Co-written with Avital Balwit.
Introduction and Key Points
On September 10th, the Secretary General of the United Nations released a report called “Our Common Agenda”. This report seems highly relevant for those working on longtermism and existential risk, and appears to signal unexpectedly strong interest from the UN. It explicitly uses longtermist language and concepts, and suggests concrete proposals for institutions to represent future generations and manage catastrophic and existential risks. In this post we've tried summarising the report for an EA audience.
Some notable features of the report:
It explicitly discusses “future generations”, “long-termism”, and “existential risk”
It highlights biorisks, nuclear weapons, advanced technologies, environmental disasters/climate change as extreme or even existential risks
It recommends the “regulation of artificial intelligence to ensure that this is aligned with shared global values”
It proposes several instruments for protecting future generations:
A Futures Lab for futures impact assessments and “regularly reporting on megatrends and catastrophic risks”
A Special Envoy for Future Generations to assist on “long-term thinking and foresight” and explore various international mechanisms for representing future generations, including...
Repurposing the Trusteeship Council to represent the interests of future generations (a major but long-inactive organ of the UN)
A Declaration on Future Generations
It proposes instruments for addressing major risks:
An Emergency Platform to convene key actors in response to complex global crises
A Strategic Foresight and Global Risk Report to be released every 5 years
It also calls for a 2023 Summit of the Future to discuss topics including these proposals addressing major risks and future generations
Other topics discussed which might be of interest:
Protecting and regulating the ‘digital commons’ and an internet-enabled ‘infodemic’

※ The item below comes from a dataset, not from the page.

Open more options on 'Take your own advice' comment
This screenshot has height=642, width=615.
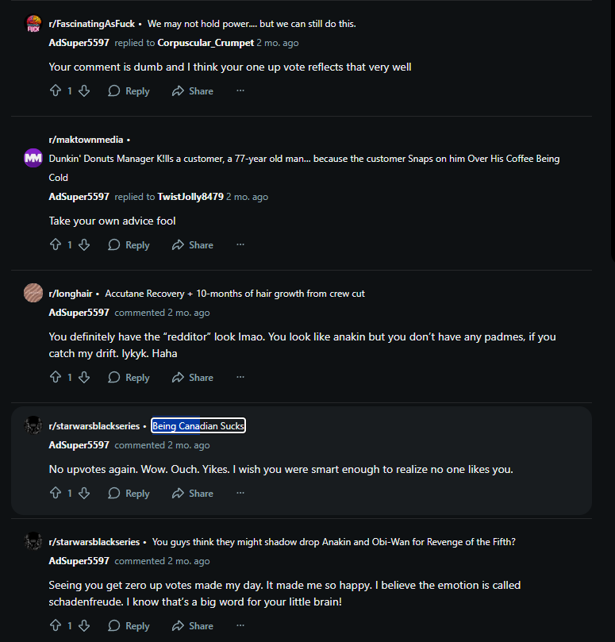[240, 244]
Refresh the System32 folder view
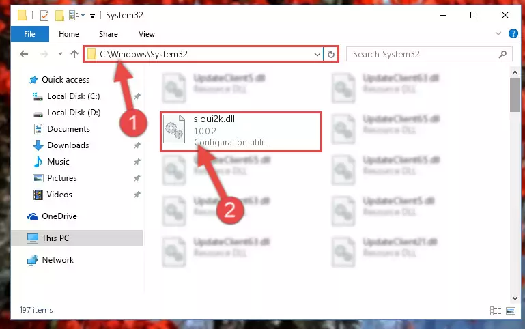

The governance of outer space
Lethal autonomous weapons
Improving pandemic response and preparedness
Developing well-being indices to complement GDP
Context
A year ago, on the 75th anniversary of the formation of the UN, member nations asked the Secretary General, António Guterres, to produce a report with recommendations to advance the agenda of the UN. This report is his response.
The report also coincides with Guterres’ re-election for his second term as Secretary General, which will begin in January 2022 and will likely last 5 years.
The report was informed by consultations, listening exercises, and input from outside experts. Toby Ord (author of The Precipice) was asked to contribute to the report as such an ‘outside expert’. Among other things he underlined that ‘future generations’ does not (just) mean ‘young people’, and that international institutions should begin to address risks even more severe than COVID-19, up to and including existential risks.
All of the new instruments and institutions described in the report are proposals made to the General Assembly of member nations. It remains to be seen how many of them will ultimately be implemented, and in what eventual form.
Summary of the Report
The report is divided into five main sections, with sections 3 and 4 being of greatest relevance from an EA or longtermist perspective. The first section situates the report in the context of the pandemic, suggesting that now is an unusually “pivotal moment” between “breakdown” and “breakthrough”. It highlights major past successes (the Montreal Protocol, the eradication of smallpox) and notes how the UN was established in the aftermath of WWII to “save succeeding generations” from war. It then calls for a “new globa...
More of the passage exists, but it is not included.